• [BRIEF]:
Revise the entries below by changing every "GUI agent" to "interface agent". Leave all other text as it is.

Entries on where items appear
● ● ● ● ●

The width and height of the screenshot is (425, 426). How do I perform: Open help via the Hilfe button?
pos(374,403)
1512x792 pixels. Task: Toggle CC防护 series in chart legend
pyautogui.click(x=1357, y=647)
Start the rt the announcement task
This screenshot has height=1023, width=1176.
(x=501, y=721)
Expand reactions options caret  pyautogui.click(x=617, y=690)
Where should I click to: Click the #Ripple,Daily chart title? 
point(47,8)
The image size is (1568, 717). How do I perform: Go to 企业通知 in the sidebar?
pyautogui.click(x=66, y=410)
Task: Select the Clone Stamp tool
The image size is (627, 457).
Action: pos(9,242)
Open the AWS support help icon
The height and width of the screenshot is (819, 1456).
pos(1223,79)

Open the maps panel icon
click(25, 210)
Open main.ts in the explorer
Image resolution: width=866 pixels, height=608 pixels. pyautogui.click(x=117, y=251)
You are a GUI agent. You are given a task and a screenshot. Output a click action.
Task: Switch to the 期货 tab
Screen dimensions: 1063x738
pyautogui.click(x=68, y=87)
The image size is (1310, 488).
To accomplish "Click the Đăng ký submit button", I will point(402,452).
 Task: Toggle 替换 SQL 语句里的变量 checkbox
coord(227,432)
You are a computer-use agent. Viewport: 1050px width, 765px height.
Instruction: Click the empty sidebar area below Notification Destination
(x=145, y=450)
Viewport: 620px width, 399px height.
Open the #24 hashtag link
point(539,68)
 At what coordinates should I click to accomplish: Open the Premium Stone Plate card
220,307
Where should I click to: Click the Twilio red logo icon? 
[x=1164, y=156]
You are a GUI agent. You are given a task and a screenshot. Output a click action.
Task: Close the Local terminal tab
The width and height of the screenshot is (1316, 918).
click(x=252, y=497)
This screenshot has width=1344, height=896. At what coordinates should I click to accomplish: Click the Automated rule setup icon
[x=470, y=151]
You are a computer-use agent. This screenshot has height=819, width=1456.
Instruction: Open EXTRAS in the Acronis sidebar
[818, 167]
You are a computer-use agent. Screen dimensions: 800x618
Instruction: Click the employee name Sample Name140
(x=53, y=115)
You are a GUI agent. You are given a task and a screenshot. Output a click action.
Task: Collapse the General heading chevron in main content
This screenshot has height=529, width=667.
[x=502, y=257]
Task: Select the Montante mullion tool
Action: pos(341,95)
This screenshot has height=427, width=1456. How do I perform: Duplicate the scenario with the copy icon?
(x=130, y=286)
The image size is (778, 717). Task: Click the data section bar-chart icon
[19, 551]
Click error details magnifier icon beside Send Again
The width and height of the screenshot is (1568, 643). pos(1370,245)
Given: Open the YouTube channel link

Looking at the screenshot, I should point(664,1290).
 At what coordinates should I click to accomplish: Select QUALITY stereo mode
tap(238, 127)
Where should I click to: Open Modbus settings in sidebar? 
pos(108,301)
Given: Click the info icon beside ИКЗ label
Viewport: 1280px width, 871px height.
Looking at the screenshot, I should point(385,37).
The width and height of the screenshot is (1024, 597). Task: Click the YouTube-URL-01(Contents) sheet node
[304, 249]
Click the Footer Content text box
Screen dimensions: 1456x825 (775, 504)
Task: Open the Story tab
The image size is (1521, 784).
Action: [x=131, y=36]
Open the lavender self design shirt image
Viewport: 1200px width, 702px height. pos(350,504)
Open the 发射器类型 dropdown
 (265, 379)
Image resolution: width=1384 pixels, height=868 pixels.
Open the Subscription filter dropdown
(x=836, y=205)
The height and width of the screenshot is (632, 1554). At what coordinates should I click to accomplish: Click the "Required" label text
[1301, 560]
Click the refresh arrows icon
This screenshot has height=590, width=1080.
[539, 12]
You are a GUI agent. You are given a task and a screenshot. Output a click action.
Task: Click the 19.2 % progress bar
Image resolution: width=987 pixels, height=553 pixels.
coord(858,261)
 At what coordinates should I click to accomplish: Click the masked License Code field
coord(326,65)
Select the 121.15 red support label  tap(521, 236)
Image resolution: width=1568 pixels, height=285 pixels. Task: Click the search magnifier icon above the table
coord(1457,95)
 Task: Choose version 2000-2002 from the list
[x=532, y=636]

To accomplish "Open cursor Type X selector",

● ● ● ● ●

• [OUTPUT OF THE TASK]:
The width and height of the screenshot is (425, 426). How do I perform: Open help via the Hilfe button?
pos(374,403)
1512x792 pixels. Task: Toggle CC防护 series in chart legend
pyautogui.click(x=1357, y=647)
Start the rt the announcement task
This screenshot has height=1023, width=1176.
(x=501, y=721)
Expand reactions options caret  pyautogui.click(x=617, y=690)
Where should I click to: Click the #Ripple,Daily chart title? 
point(47,8)
The image size is (1568, 717). How do I perform: Go to 企业通知 in the sidebar?
pyautogui.click(x=66, y=410)
Task: Select the Clone Stamp tool
The image size is (627, 457).
Action: pos(9,242)
Open the AWS support help icon
The height and width of the screenshot is (819, 1456).
pos(1223,79)

Open the maps panel icon
click(25, 210)
Open main.ts in the explorer
Image resolution: width=866 pixels, height=608 pixels. pyautogui.click(x=117, y=251)
You are a interface agent. You are given a task and a screenshot. Output a click action.
Task: Switch to the 期货 tab
Screen dimensions: 1063x738
pyautogui.click(x=68, y=87)
The image size is (1310, 488).
To accomplish "Click the Đăng ký submit button", I will point(402,452).
 Task: Toggle 替换 SQL 语句里的变量 checkbox
coord(227,432)
You are a computer-use agent. Viewport: 1050px width, 765px height.
Instruction: Click the empty sidebar area below Notification Destination
(x=145, y=450)
Viewport: 620px width, 399px height.
Open the #24 hashtag link
point(539,68)
 At what coordinates should I click to accomplish: Open the Premium Stone Plate card
220,307
Where should I click to: Click the Twilio red logo icon? 
[x=1164, y=156]
You are a interface agent. You are given a task and a screenshot. Output a click action.
Task: Close the Local terminal tab
The width and height of the screenshot is (1316, 918).
click(x=252, y=497)
This screenshot has width=1344, height=896. At what coordinates should I click to accomplish: Click the Automated rule setup icon
[x=470, y=151]
You are a computer-use agent. This screenshot has height=819, width=1456.
Instruction: Open EXTRAS in the Acronis sidebar
[818, 167]
You are a computer-use agent. Screen dimensions: 800x618
Instruction: Click the employee name Sample Name140
(x=53, y=115)
You are a interface agent. You are given a task and a screenshot. Output a click action.
Task: Collapse the General heading chevron in main content
This screenshot has height=529, width=667.
[x=502, y=257]
Task: Select the Montante mullion tool
Action: pos(341,95)
This screenshot has height=427, width=1456. How do I perform: Duplicate the scenario with the copy icon?
(x=130, y=286)
The image size is (778, 717). Task: Click the data section bar-chart icon
[19, 551]
Click error details magnifier icon beside Send Again
The width and height of the screenshot is (1568, 643). pos(1370,245)
Given: Open the YouTube channel link

Looking at the screenshot, I should point(664,1290).
 At what coordinates should I click to accomplish: Select QUALITY stereo mode
tap(238, 127)
Where should I click to: Open Modbus settings in sidebar? 
pos(108,301)
Given: Click the info icon beside ИКЗ label
Viewport: 1280px width, 871px height.
Looking at the screenshot, I should point(385,37).
The width and height of the screenshot is (1024, 597). Task: Click the YouTube-URL-01(Contents) sheet node
[304, 249]
Click the Footer Content text box
Screen dimensions: 1456x825 (775, 504)
Task: Open the Story tab
The image size is (1521, 784).
Action: [x=131, y=36]
Open the lavender self design shirt image
Viewport: 1200px width, 702px height. pos(350,504)
Open the 发射器类型 dropdown
 (265, 379)
Image resolution: width=1384 pixels, height=868 pixels.
Open the Subscription filter dropdown
(x=836, y=205)
The height and width of the screenshot is (632, 1554). At what coordinates should I click to accomplish: Click the "Required" label text
[1301, 560]
Click the refresh arrows icon
This screenshot has height=590, width=1080.
[539, 12]
You are a interface agent. You are given a task and a screenshot. Output a click action.
Task: Click the 19.2 % progress bar
Image resolution: width=987 pixels, height=553 pixels.
coord(858,261)
 At what coordinates should I click to accomplish: Click the masked License Code field
coord(326,65)
Select the 121.15 red support label  tap(521, 236)
Image resolution: width=1568 pixels, height=285 pixels. Task: Click the search magnifier icon above the table
coord(1457,95)
 Task: Choose version 2000-2002 from the list
[x=532, y=636]

To accomplish "Open cursor Type X selector",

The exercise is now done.